Roberts will be leading the seminar, “The Majesty and Mystique of Colgin Cellars: A Vertical Tasting of Colgin Cellars,” on Saturday at the Halekulani and will be pouring the vineyard’s handcrafted red wines at the Hawaiian Airlines Presents Corks & Forks later that evening at the Hawaii Convention Center.
CET: How did you get into wine in the first place?
PR: When I was a junior at the University of Texas, I was dating this girl and she said, “Hey, there’s a wine-tasting class every Thursday night for eight weeks.” It cost 80 bucks. I was an economics and political science major and I thought, “That’s an amazing deal! I quickly realized I had the bug.
CET: How did you go from law school to master sommelier?
PR: I was going to law school and for a summer job, I decided to do something I was interested in and I would never do again. So I got a job working for a retail wine store in Houston. Twenty years later, it’s been a good ride.
CET: You lived in Texas most of your life. What was it like when you first visited Napa Valley?

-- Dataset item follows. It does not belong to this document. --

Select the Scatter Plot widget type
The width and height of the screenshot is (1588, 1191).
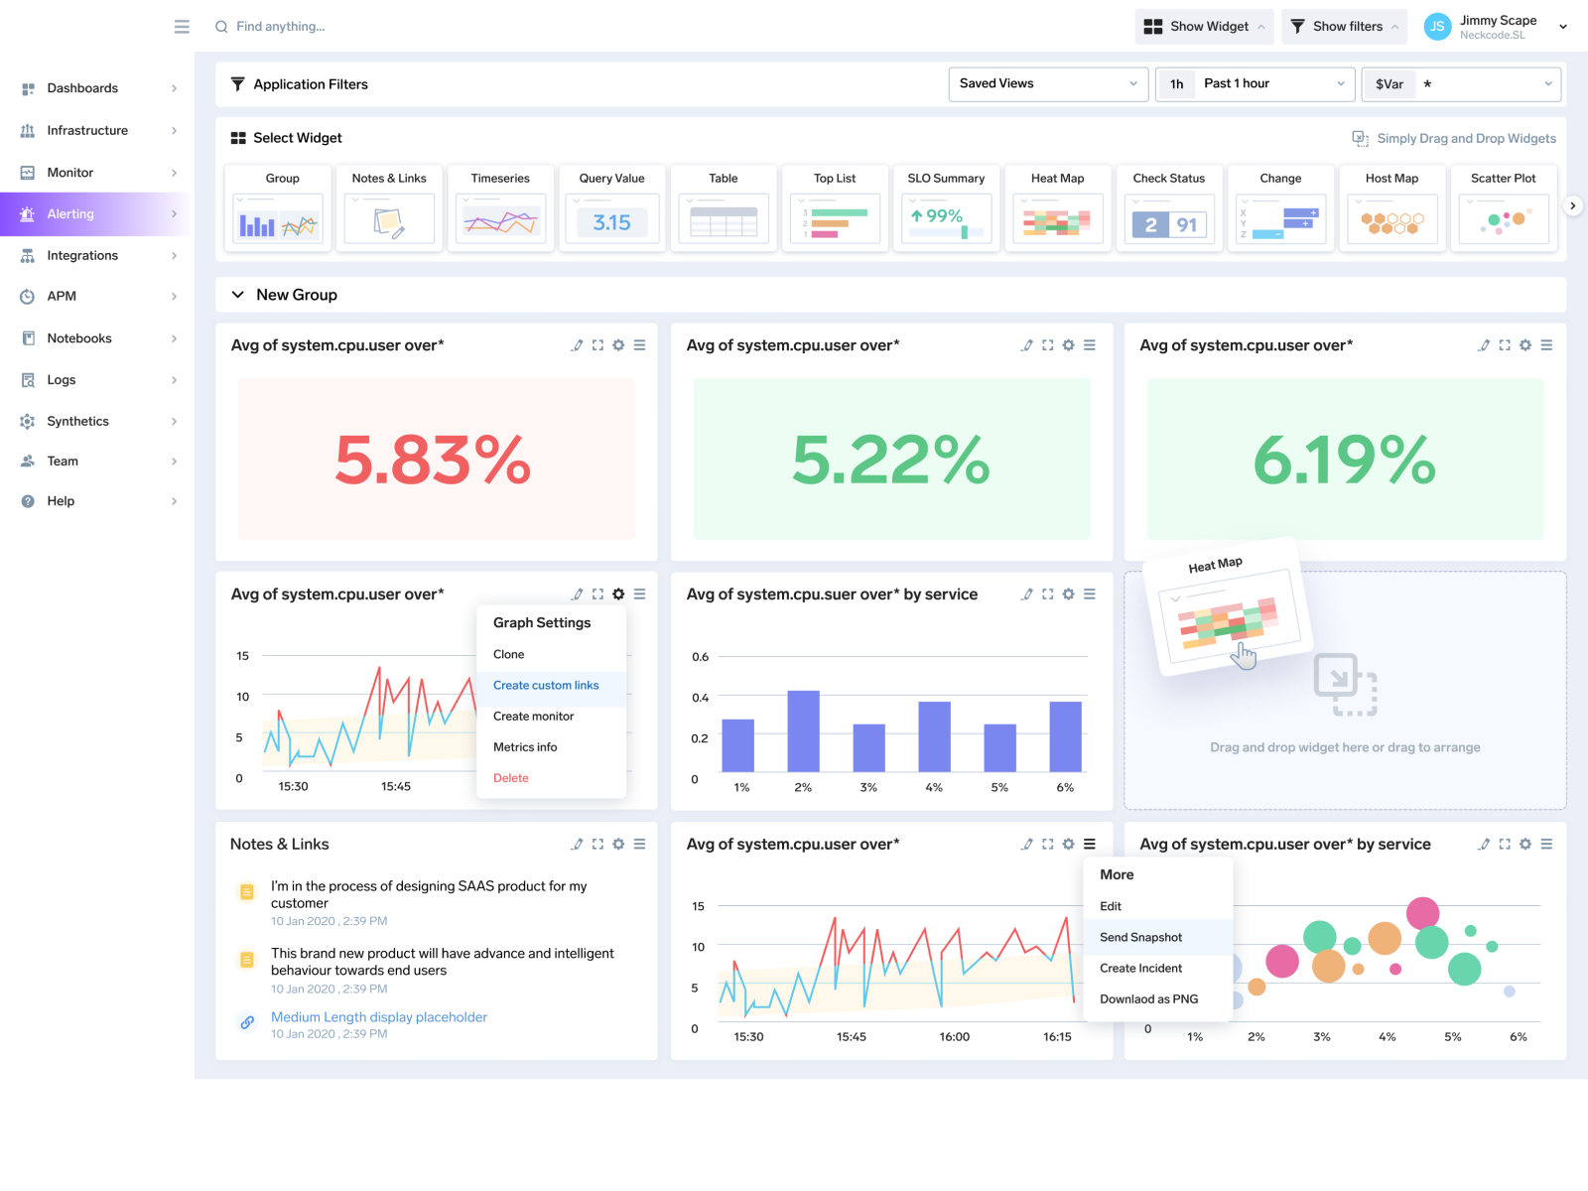point(1504,208)
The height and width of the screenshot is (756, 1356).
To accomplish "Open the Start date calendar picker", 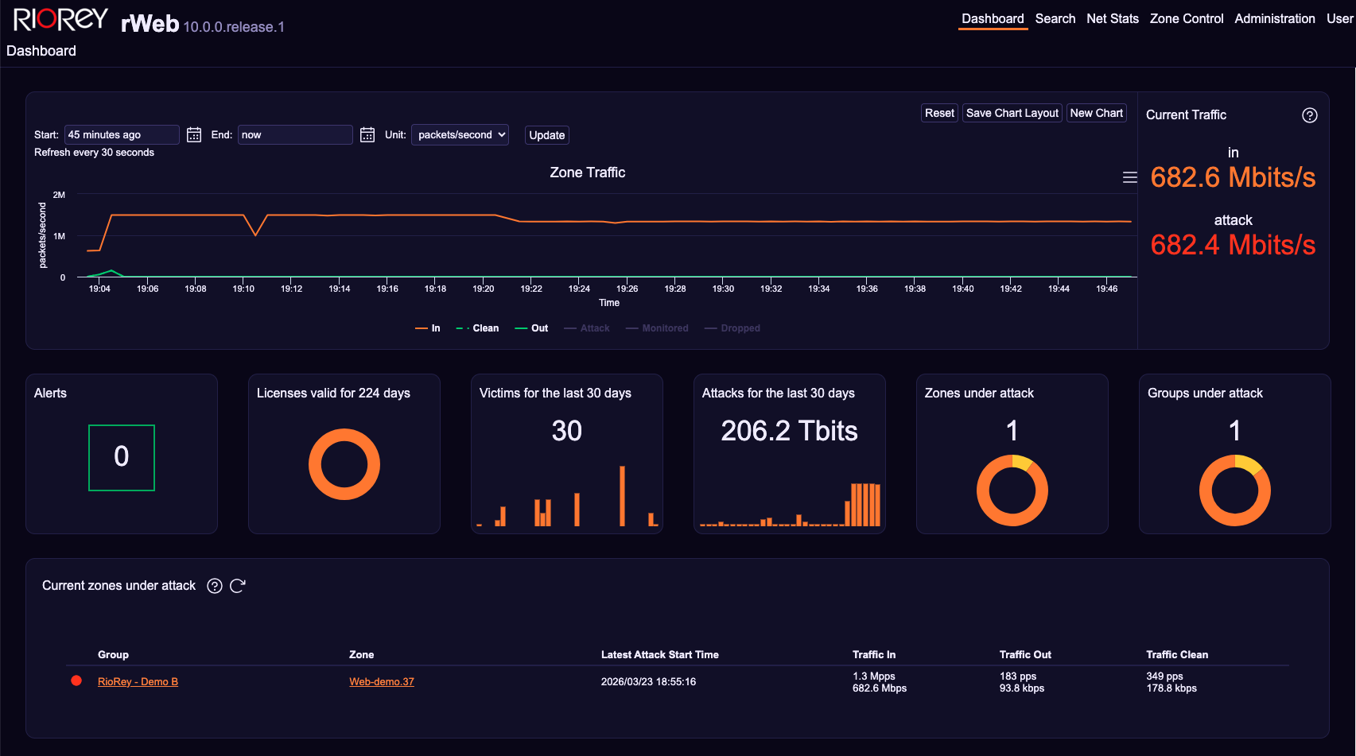I will pyautogui.click(x=193, y=134).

PR: My first trip to Napa Valley was in 1996. Anytime you’re able to go to a new wine-growing region, it helps to give you context. When you drink a bottle of wine, you don’t see it, and seeing it gives you such a different view. It really taught me a lot about Napa.

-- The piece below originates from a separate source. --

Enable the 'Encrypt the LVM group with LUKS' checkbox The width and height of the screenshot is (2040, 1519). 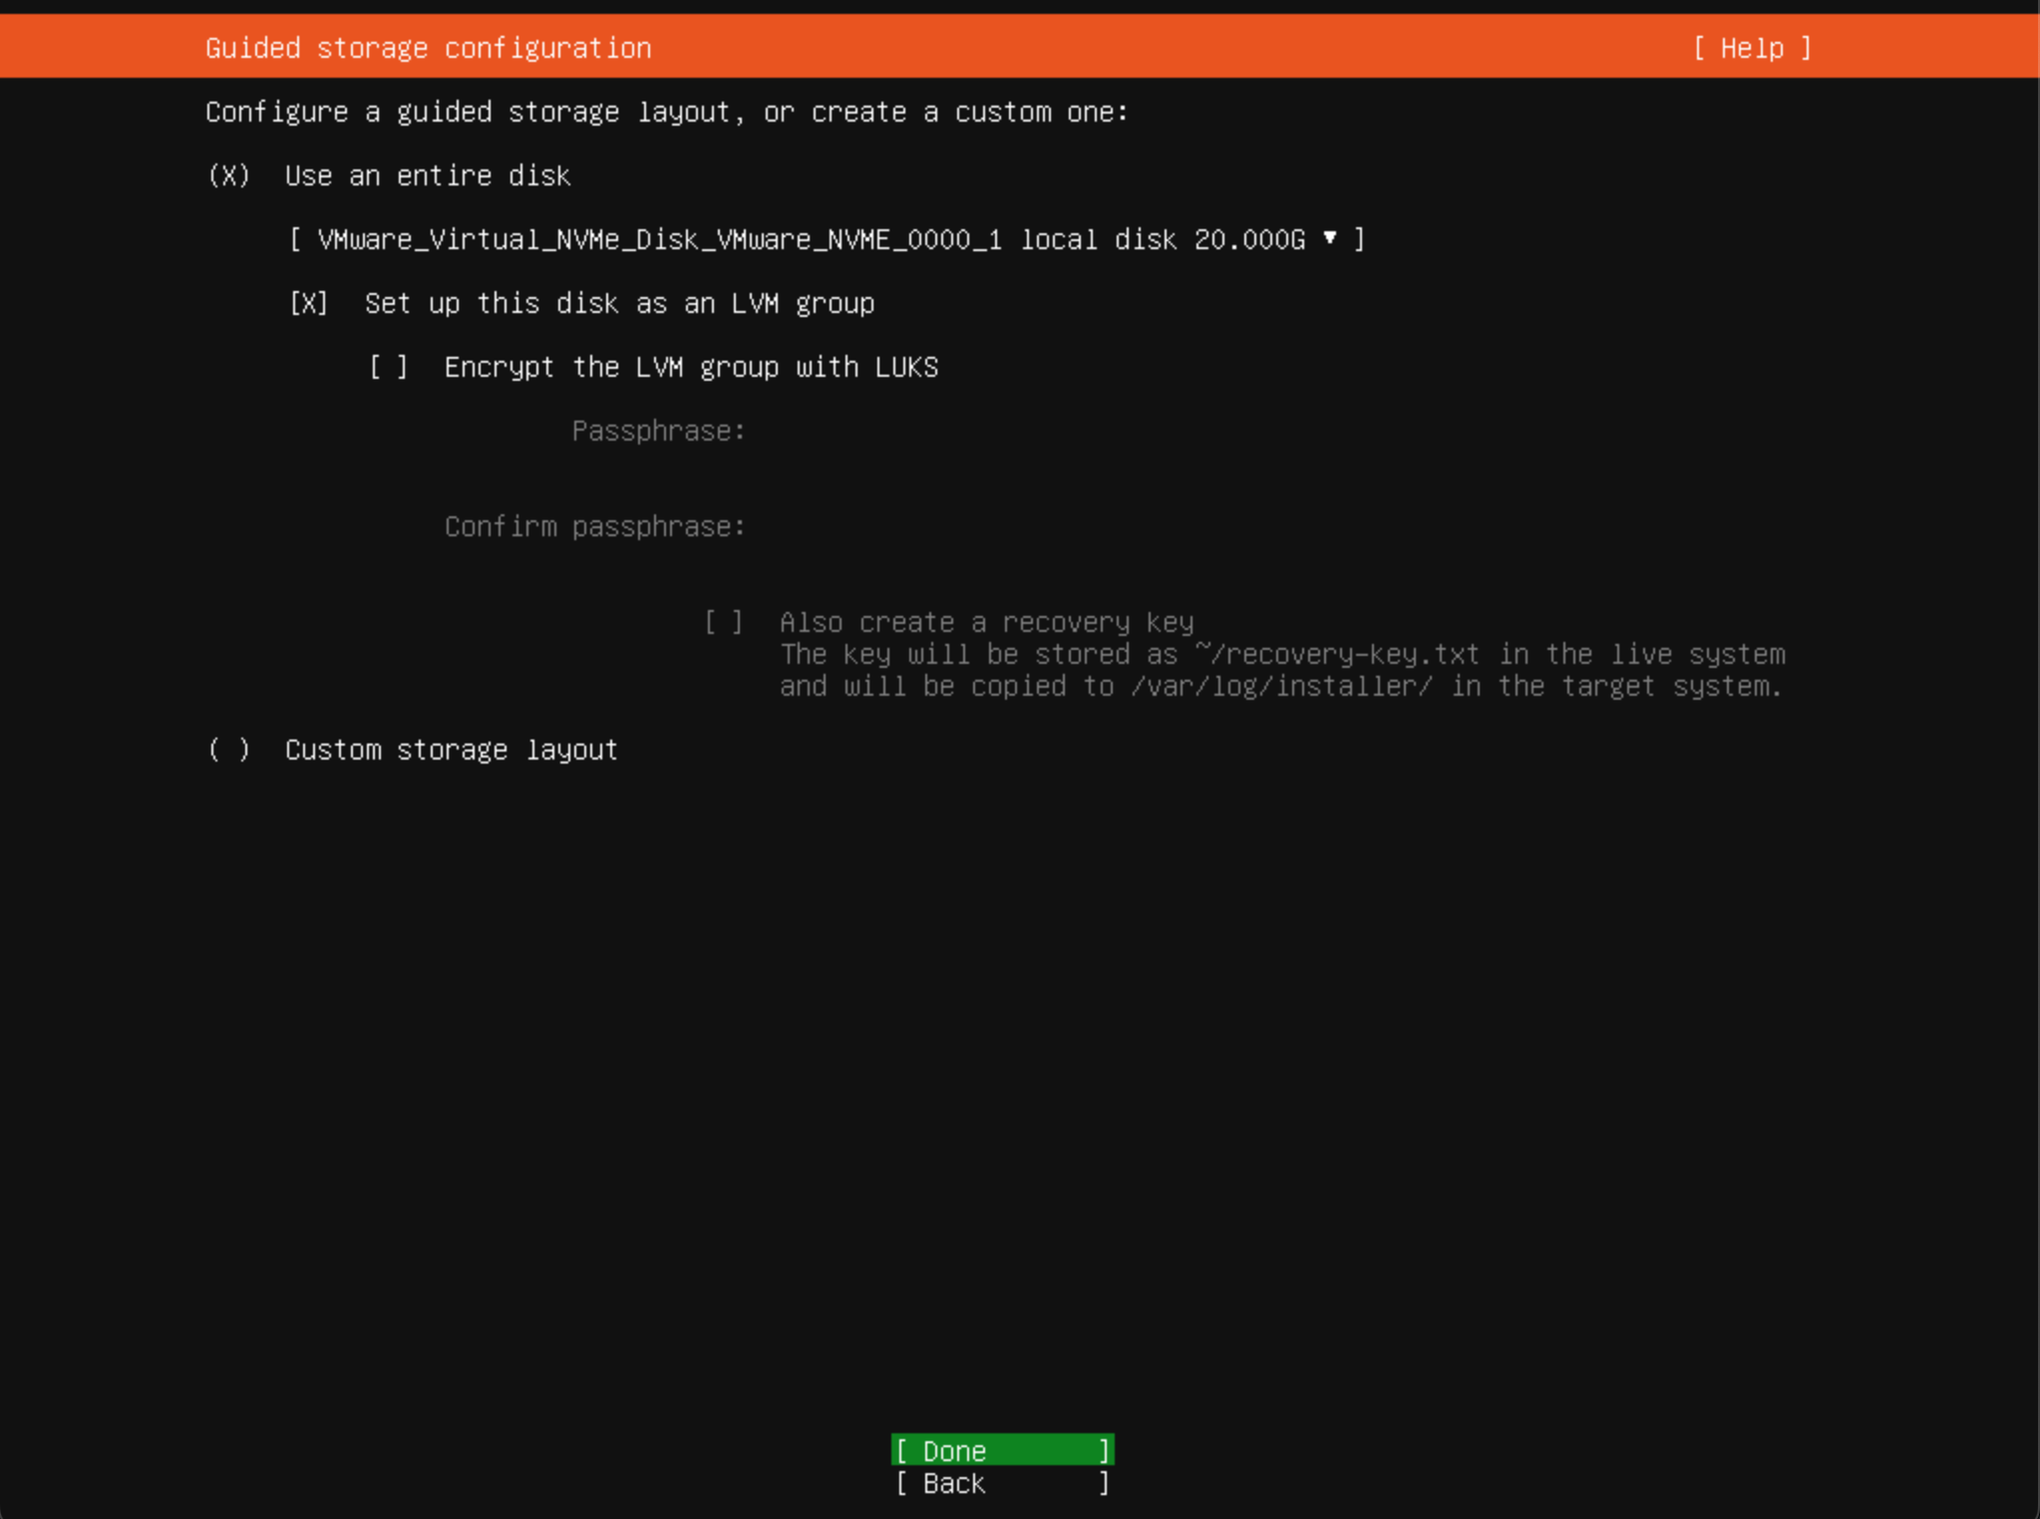click(388, 367)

Colgin Cellars vineyards in Napa Valley, California, founded in 1992.
CET: How does Napa Valley — the region — factor into your wines?
PR: Napa gets this erroneous view, that it’s just the land of sunshine. But for such a small wine-growing region, it’s one of the most diverse places on Planet Earth, to be honest, and it doesn’t get enough credit for that … we have three different vineyards where we make cabernet sauvignon. All three sites are on hillsides with distinct geology and geographic location. Napa has over half of the world’s soils. We have elevations from sea level up to 2,400 feet; north, south, east and west exposures and everything in between; varying fog and wind patterns. At Colgin we have been fortunate to discover three superlative sites. We view the sites as equals in terms of quality and in turn they are priced the same, but have a different expression because the land is different.
CET: You will be leading a wine seminar for the Hawaii Food & Wine Festival. What can participants expect?
PR: We’ve been making wine here for over two decades. One of the things that make us unique and top tier in terms of cabernet sauvignon in Napa Valley is that we’ve been able to discover more than one great site for the wine. We have three distinct places that each have our signature on them and we will be showcasing a variety of different vintages. Through this tasting, we want to show attendees the unique facets of Colgin, and our three extraordinary hillside vineyards. Through this lens, we will also educate people on the diversity of Napa Valley. This is the first time we’re doing a tasting like this outside the winery ever.
CET: What’s Hawaii’s wine culture like?
PR: Every time I’ve been to Hawaii, it’s always been on holiday, not business. When I look at the experience I’ve had as a private citizen and eating in great restaurants, I think, “Why wouldn’t anyone in their right mind want to sell great wine here?” It’s such a great destination for people to come and visit, and it’s a great window for all of us to share what we do. I look at a state like Hawaii, which is relatively small and is a long way away, and it has four master sommeliers. That’s more than most states.
CET: What are you most looking forward to while here during the festival?
PR: I want to get a feel for what people are feeling and thinking about our wines. Most of the guys sitting on the panel with me are friends, and it will be interesting to get their dialogue on our wines.
CET: All work while you’re in town?
PR: I haven’t thought about it enough, actually. Maybe I’ll go marlin fishing.